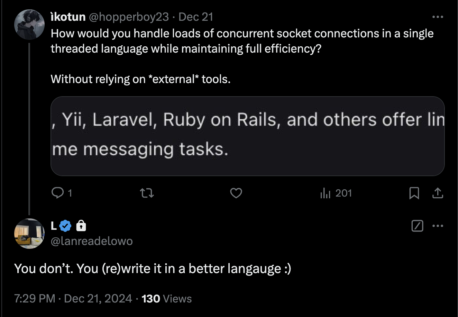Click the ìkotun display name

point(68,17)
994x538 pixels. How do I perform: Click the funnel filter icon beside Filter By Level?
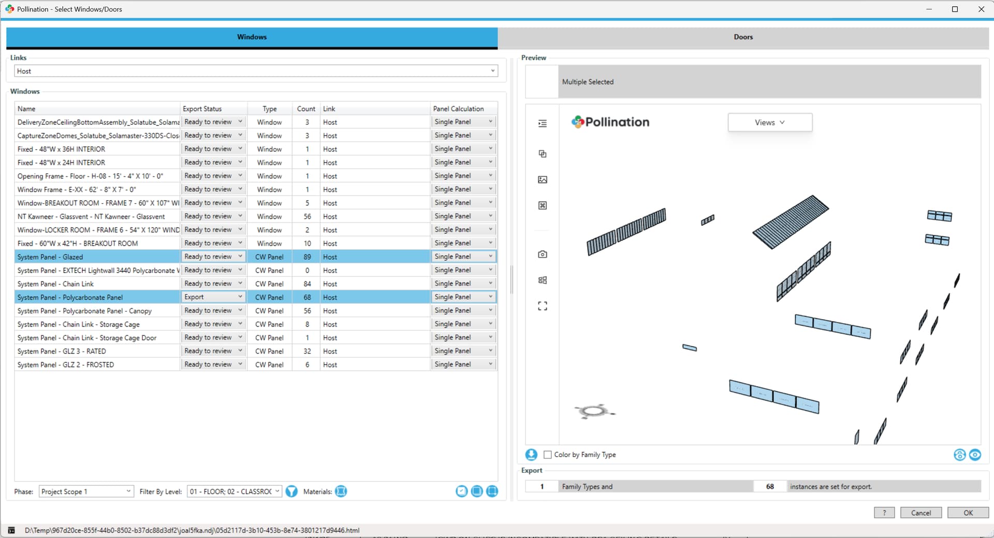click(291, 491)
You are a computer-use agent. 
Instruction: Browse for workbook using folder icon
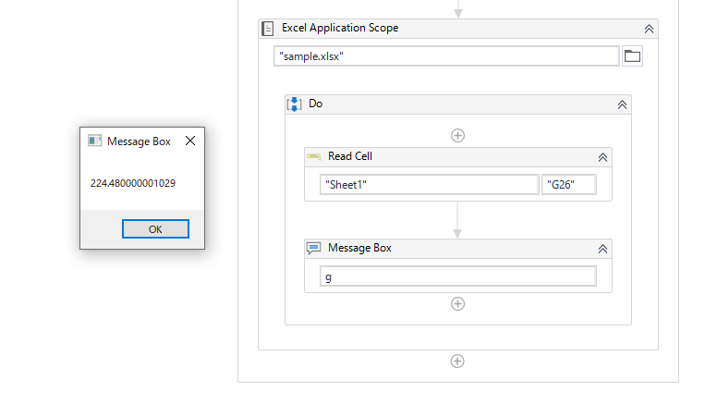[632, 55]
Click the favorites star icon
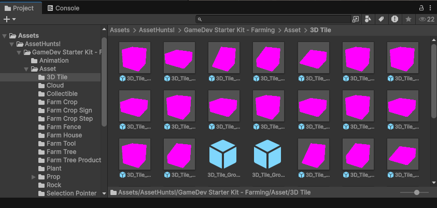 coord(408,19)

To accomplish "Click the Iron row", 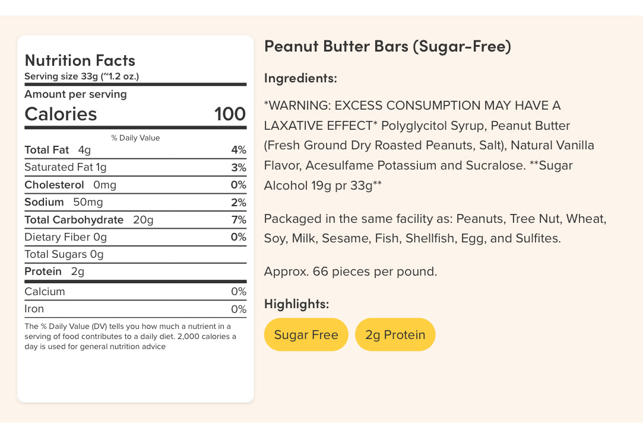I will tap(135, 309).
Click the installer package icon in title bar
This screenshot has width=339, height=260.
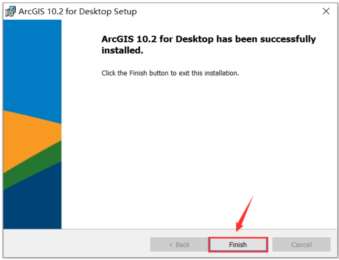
------------------------------------------------
#### [Assignment]
Leave every picture out and retype exactly the lines of the records above from the one holding "Click the installer package icon in title bar" through the last, both ends included and nothing besides.

#### [Response box]
Click the installer package icon in title bar
This screenshot has width=339, height=260.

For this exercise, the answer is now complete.